A steep mountain road Brings a Runner Back to His Roots

“You OK, son?”

It’s mid-October of 2003—one of those crystal-clear fall afternoons that never seems to end—and an older man in a sedan has pulled up beside me on Georgia Highway 180 Spur. The two-lane blacktop snakes its way up Brasstown Bald, the highest point in the state, and I’ve decided to try running the three miles from its base at Jack’s Gap all the way to the thimble-shaped observation tower at the summit.

“Oh, yeah. I’m fine. I just—” I wheeze as he interrupts me, asking if I need a ride. I’m hardly a mile up the highway, and he’s worried. Things aren’t going well.

That run up Brasstown 15 years ago was the first of many I’d take while I attended college just a few miles down the road. In fact, those trips became a near-weekly occurrence: aim the car north, find a rock station broadcasting out of Atlanta, and wind my way on mostly empty state highways into the cluster of high mountains the next county over.

And then there was the run itself. The climb up Brasstown is a beast, ascending at grades approaching 20 percent—a road steep enough to give pro cyclists fits during the Tour de Georgia in the early 2000s. Running to the summit just felt like you’d accomplished something badass, even in the age before a selfie was needed to make an outdoor trip complete.

Looking back, I’m not sure why my runs up Brasstown became a thing. Maybe it was an escape from studying, or maybe it was a chance to get my mind off of stumbling my way into adulthood. Maybe it wasn’t even the running at all but the chance to get out alone in the mountains for awhile. One of my friends says that you never feel more alive than when you’re driving a little too fast down a southern backroad with the windows down and the radio blaring. He’s not wrong.

Even though I and everything else around it had changed, the mountain—and the struggle of climbing it—was the same. And when it comes to why we get outdoors in the first place, isn’t that the point?

Regardless of the reason, that feeling didn’t last. I eventually started a career and moved from visiting the mountains once a week to living in them, albeit a few hours north in Virginia. And over time, driving into the mountains quit being so special. It’s a feeling that all of us who live in the Blue Ridge risk. Our favorite parks and trails can become all too familiar, and the hills that once seemed so striking on our horizon can become just another part of the landscape.
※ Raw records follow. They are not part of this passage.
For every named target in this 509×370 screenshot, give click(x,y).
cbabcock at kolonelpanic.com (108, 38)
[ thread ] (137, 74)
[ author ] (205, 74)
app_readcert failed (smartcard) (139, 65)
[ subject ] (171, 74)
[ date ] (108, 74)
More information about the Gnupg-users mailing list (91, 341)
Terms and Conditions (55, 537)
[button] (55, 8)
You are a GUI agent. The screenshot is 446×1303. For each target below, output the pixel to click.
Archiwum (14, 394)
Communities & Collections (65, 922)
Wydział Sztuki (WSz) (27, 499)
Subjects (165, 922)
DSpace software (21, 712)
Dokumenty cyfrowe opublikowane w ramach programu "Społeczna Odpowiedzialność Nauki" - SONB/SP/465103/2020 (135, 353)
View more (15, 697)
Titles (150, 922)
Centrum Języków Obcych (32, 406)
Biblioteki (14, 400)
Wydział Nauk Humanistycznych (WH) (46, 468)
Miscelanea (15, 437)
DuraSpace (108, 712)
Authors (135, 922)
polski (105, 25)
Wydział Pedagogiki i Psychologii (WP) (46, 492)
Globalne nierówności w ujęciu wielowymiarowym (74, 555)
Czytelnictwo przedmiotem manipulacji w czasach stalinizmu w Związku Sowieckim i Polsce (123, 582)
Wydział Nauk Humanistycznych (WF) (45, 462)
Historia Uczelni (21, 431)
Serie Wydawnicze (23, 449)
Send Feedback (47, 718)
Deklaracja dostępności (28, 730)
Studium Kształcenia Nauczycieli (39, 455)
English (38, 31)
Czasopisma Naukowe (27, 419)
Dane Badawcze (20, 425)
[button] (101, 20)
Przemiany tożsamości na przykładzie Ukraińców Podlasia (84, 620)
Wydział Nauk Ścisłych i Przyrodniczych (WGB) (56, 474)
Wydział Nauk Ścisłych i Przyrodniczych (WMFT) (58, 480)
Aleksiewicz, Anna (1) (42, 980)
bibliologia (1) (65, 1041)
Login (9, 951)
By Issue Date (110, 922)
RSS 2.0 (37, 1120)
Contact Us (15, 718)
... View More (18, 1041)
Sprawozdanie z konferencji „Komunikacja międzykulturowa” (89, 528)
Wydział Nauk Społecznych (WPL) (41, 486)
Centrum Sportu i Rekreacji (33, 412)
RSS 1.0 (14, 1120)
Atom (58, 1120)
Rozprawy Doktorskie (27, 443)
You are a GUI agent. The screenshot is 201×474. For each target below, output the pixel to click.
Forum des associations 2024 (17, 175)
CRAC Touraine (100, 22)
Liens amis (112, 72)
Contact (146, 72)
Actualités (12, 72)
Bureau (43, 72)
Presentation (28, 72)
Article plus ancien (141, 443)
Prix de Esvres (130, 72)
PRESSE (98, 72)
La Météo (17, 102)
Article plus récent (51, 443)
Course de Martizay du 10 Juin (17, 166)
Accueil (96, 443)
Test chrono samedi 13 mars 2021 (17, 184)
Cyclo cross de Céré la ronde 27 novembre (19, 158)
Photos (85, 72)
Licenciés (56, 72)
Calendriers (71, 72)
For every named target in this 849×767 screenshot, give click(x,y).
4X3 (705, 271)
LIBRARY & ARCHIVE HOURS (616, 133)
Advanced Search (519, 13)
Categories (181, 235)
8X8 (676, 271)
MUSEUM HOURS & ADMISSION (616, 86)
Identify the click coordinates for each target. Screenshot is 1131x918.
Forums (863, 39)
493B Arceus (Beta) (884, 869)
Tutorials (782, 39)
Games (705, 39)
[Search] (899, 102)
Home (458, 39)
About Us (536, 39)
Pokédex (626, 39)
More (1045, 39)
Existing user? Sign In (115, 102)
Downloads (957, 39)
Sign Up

Today, I’ll often catch myself grumbling through traffic on my way to the trailhead after work to squeeze in an evening run.

I never really thought about that change until this past winter, when a work trip put me back in Georgia and not too far from Brasstown. I ended up with a free afternoon, so I pointed the car north again and headed for the mountains just like I’d done years earlier. I wasn’t sure how it would turn out. The world seems angrier now, my understanding of it a bit wearier, and my body an undisclosed amount of weight heavier than when I made that first run up the mountain as a teenager. As I drove into the hills, I fumbled around for that old rock station but ended up finding someone shouting over political talk radio instead.

I wish I could report that my return to Brasstown went well, but it didn’t. I started out from Jack’s Gap too fast, forgot my pacing, and blew up midway through a particularly steep grunt where the road angles right up the nose of the ridge. I walked, cussed, and trotted at intervals from there.

At the top, though, I remembered why I made those runs so many years ago. In 15 years’ time, not much was different on the summit. The Brasstown Wilderness still cloaked the ridges surrounding the lookout, while the Blue Ridge gradually faded to the Piedmont to my south. Lake Chatuge glittered in the valley below. Even though I and everything else around it had changed, the mountain—and the struggle of climbing it—was the same. And when it comes to why we get outdoors in the first place, isn’t that the point?

Maybe I’m just turning this essay into a therapy session, but maybe that’s also one of the many things the mountains can be. A few weeks after my trip to Georgia, I was sitting through an especially dull workday when that run up Brasstown came to mind. I snuck out of the office early, but this time I headed for the highest summit in the county instead of the park where I do my usual evening run. I left the car in a pull-out at the base of the mountain and began climbing an approach road that led to a lookout tower a couple of thousand feet higher up. It wasn’t Brasstown, but it was close enough.

This run didn’t go any better, but as I eased around a sharp curve, an engine revved behind me. A pickup crept up the road, and a concerned voice called out from the driver’s seat.

“You alright?”

For a moment, it didn’t matter what mountain I was on. Everything clicked into place, and a goofy smile flashed across my face. “Oh, yeah,” I yelled back. “Everything’s fine.”